+++ Data to process

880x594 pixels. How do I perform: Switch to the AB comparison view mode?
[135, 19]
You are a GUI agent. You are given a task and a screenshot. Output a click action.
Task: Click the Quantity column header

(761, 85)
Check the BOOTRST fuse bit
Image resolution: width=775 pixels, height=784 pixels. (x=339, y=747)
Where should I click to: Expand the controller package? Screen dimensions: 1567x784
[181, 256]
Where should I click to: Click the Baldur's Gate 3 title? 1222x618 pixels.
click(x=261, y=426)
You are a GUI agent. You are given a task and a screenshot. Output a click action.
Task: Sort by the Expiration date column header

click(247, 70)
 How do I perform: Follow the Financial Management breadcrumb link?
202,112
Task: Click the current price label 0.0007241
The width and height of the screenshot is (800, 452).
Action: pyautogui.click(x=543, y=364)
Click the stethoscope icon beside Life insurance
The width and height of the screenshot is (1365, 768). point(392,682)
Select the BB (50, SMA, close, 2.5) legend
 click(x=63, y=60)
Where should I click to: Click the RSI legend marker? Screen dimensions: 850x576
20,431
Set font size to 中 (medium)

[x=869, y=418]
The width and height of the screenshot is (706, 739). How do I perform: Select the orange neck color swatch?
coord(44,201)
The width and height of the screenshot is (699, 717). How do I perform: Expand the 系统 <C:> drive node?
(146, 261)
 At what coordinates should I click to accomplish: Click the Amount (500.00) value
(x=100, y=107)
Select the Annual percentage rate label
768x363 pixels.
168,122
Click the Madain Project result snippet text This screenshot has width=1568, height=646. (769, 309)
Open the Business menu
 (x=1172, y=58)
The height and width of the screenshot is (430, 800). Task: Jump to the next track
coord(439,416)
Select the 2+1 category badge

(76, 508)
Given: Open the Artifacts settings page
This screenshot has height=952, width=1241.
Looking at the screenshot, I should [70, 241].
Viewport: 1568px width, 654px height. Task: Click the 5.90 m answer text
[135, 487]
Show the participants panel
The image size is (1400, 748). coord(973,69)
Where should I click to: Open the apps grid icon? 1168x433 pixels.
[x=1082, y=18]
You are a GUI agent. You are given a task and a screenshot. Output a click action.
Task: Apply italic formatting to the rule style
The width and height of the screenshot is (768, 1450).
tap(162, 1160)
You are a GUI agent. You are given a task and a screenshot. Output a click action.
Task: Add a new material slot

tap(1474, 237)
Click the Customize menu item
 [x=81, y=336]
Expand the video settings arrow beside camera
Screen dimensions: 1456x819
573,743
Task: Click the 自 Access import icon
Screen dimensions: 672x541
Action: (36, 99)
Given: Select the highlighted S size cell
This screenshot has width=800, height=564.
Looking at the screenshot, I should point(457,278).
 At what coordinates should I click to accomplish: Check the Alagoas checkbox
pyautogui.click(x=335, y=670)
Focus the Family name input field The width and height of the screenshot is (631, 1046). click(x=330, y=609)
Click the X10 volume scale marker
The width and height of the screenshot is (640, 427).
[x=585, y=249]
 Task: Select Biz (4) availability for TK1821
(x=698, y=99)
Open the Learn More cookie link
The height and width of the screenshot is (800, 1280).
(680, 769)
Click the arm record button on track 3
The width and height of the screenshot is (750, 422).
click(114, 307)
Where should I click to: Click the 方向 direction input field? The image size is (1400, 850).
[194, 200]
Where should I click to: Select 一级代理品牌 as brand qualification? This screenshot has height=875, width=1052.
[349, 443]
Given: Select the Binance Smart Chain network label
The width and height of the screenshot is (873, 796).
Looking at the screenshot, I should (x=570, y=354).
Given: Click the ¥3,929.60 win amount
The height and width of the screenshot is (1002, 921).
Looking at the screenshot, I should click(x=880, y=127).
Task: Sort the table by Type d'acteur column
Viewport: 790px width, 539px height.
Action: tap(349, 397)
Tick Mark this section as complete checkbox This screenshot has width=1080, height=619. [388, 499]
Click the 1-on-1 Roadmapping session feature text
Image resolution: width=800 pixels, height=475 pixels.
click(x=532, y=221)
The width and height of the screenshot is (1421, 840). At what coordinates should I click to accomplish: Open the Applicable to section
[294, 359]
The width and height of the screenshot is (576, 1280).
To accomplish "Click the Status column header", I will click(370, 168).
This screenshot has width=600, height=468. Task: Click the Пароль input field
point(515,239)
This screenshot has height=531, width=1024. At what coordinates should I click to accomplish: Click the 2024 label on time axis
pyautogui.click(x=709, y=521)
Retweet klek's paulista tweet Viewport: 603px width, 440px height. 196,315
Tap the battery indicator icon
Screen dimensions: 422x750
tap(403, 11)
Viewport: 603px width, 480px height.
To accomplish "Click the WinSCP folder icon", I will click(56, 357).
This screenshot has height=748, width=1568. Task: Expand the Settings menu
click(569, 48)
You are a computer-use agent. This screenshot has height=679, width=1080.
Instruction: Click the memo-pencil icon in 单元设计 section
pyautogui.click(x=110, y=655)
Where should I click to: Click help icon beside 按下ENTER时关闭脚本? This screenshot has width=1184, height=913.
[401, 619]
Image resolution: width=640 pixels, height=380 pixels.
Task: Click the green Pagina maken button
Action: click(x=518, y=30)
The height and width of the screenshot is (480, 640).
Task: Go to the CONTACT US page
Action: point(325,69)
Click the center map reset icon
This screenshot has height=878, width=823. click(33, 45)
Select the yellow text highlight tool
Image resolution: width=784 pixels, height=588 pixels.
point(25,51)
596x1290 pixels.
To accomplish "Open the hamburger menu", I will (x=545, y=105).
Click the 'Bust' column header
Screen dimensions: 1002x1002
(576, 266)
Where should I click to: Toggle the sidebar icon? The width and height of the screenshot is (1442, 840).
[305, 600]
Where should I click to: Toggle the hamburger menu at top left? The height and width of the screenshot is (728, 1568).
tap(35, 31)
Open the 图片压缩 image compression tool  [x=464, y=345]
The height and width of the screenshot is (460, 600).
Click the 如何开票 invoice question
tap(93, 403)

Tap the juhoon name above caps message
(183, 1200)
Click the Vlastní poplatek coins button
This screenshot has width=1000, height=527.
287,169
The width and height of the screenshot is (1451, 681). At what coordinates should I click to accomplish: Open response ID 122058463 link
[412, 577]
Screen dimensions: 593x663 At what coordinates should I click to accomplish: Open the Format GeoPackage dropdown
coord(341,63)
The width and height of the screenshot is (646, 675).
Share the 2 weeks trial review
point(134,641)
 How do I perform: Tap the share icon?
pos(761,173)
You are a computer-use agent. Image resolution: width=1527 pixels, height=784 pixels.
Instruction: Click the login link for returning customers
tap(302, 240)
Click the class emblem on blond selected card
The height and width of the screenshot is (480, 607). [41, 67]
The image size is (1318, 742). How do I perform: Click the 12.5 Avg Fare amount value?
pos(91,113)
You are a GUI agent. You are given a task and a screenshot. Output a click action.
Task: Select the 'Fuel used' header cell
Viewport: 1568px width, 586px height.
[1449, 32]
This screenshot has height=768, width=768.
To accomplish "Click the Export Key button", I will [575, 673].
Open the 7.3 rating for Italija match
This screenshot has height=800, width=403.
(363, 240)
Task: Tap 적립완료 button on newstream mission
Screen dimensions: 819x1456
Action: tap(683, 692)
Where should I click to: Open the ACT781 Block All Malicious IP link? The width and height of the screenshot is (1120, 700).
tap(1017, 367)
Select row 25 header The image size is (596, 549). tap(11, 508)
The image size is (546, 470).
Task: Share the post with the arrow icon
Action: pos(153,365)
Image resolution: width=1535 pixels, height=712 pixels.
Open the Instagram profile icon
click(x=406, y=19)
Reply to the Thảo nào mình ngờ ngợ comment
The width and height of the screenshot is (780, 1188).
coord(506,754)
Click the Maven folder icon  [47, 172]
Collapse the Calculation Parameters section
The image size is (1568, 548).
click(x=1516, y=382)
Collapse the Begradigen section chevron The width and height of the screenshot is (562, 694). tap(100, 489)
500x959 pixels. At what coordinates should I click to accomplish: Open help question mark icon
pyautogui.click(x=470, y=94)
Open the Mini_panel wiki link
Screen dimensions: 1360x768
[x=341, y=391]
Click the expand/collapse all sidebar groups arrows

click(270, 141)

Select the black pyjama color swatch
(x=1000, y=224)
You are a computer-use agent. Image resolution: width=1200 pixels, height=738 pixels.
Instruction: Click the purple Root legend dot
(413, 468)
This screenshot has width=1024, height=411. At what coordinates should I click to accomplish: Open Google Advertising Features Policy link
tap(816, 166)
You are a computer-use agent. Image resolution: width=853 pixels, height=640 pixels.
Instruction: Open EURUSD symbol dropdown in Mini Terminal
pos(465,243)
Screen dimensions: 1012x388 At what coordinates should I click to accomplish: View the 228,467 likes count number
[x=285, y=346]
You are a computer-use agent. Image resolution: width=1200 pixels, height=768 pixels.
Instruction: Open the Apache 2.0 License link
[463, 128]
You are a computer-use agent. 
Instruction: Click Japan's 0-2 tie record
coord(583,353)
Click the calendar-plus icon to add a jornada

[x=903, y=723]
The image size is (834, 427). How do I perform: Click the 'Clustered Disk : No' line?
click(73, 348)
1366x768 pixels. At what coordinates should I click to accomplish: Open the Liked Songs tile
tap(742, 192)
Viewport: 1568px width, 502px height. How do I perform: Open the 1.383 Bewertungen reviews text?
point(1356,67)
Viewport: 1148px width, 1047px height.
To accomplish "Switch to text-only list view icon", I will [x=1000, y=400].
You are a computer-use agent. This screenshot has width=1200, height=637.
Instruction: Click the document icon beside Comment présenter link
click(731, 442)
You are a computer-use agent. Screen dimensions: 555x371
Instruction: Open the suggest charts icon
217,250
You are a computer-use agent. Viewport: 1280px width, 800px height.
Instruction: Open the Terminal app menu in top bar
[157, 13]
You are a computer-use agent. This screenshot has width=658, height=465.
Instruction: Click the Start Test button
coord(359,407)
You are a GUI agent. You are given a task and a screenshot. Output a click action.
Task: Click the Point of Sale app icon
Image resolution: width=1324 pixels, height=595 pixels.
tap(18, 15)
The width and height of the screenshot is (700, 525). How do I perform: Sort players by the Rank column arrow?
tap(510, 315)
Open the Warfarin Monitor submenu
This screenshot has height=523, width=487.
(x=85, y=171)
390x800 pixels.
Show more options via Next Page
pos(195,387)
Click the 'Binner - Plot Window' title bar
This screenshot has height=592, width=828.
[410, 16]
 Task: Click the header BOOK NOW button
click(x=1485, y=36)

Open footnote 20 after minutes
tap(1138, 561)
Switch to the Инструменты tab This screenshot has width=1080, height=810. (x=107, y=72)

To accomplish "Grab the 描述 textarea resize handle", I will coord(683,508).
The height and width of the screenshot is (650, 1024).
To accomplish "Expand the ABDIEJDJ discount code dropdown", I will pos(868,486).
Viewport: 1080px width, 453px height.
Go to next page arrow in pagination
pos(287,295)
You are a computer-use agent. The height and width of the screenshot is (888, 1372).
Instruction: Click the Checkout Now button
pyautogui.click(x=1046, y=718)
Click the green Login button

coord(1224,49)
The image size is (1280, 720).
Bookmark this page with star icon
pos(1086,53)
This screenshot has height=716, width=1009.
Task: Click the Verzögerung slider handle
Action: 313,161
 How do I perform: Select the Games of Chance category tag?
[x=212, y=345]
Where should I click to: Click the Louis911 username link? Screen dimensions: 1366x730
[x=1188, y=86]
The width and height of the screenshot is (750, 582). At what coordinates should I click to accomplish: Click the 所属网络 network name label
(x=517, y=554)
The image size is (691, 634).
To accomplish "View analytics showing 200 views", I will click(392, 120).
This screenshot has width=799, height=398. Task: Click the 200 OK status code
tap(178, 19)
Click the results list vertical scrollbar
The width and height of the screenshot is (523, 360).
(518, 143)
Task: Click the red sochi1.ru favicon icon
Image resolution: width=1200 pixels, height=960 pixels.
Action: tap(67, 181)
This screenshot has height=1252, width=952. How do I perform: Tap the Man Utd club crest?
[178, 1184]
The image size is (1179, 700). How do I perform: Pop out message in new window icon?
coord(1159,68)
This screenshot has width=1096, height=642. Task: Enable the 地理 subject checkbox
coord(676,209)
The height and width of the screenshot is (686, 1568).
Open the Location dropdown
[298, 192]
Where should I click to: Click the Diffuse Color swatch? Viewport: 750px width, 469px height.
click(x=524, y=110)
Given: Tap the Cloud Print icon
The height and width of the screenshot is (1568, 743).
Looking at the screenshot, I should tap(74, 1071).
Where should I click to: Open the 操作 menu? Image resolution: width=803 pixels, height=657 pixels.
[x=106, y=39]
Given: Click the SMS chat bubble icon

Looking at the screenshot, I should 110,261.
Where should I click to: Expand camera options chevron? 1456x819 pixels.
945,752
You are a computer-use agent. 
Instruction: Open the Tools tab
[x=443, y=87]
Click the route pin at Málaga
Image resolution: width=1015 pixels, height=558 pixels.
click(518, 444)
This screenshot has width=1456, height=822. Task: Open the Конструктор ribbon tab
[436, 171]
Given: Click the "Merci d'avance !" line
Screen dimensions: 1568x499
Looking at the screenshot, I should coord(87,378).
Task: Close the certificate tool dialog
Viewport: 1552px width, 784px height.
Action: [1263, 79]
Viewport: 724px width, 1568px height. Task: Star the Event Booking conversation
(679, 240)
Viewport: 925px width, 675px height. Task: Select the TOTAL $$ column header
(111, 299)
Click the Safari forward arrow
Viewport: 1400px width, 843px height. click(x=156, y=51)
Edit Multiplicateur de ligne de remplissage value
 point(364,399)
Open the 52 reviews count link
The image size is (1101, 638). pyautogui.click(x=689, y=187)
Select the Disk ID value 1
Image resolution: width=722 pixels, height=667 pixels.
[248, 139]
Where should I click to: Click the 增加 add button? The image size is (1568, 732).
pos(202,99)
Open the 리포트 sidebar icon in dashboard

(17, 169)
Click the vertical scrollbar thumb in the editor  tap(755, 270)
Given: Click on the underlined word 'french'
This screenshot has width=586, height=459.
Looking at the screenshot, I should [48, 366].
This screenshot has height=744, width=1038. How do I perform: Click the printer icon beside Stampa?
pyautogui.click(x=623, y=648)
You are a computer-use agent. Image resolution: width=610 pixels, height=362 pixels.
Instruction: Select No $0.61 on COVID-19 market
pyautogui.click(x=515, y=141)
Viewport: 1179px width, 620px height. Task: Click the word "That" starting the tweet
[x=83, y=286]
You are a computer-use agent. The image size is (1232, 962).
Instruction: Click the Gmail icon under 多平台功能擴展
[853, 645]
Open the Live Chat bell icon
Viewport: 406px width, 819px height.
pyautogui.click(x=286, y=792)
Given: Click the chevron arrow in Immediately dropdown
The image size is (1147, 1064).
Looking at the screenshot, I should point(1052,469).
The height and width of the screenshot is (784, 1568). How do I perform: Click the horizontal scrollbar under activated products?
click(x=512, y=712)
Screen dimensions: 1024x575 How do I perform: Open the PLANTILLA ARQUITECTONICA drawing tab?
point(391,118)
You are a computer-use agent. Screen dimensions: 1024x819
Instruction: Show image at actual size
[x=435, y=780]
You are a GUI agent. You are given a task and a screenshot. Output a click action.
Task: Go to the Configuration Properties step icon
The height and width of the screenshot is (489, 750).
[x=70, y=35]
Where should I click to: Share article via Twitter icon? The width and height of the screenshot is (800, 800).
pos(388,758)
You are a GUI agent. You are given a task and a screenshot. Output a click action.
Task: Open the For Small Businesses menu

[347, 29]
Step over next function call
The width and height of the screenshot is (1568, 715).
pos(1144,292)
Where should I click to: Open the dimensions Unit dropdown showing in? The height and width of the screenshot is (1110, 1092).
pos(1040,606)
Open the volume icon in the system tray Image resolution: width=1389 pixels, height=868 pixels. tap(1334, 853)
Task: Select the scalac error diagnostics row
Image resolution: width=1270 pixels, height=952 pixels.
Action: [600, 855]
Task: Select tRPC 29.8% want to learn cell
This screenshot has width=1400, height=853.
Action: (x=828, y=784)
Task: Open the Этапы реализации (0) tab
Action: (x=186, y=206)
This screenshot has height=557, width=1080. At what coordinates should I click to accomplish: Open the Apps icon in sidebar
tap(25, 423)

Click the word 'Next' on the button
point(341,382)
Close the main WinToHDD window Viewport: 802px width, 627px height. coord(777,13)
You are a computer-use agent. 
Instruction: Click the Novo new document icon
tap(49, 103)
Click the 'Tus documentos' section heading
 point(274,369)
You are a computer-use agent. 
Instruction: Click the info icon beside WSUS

++++++

### What you will do:
Find and copy each line of the data where "volume" is present.

### Exercise output:
Click the X10 volume scale marker
Open the volume icon in the system tray Image resolution: width=1389 pixels, height=868 pixels. tap(1334, 853)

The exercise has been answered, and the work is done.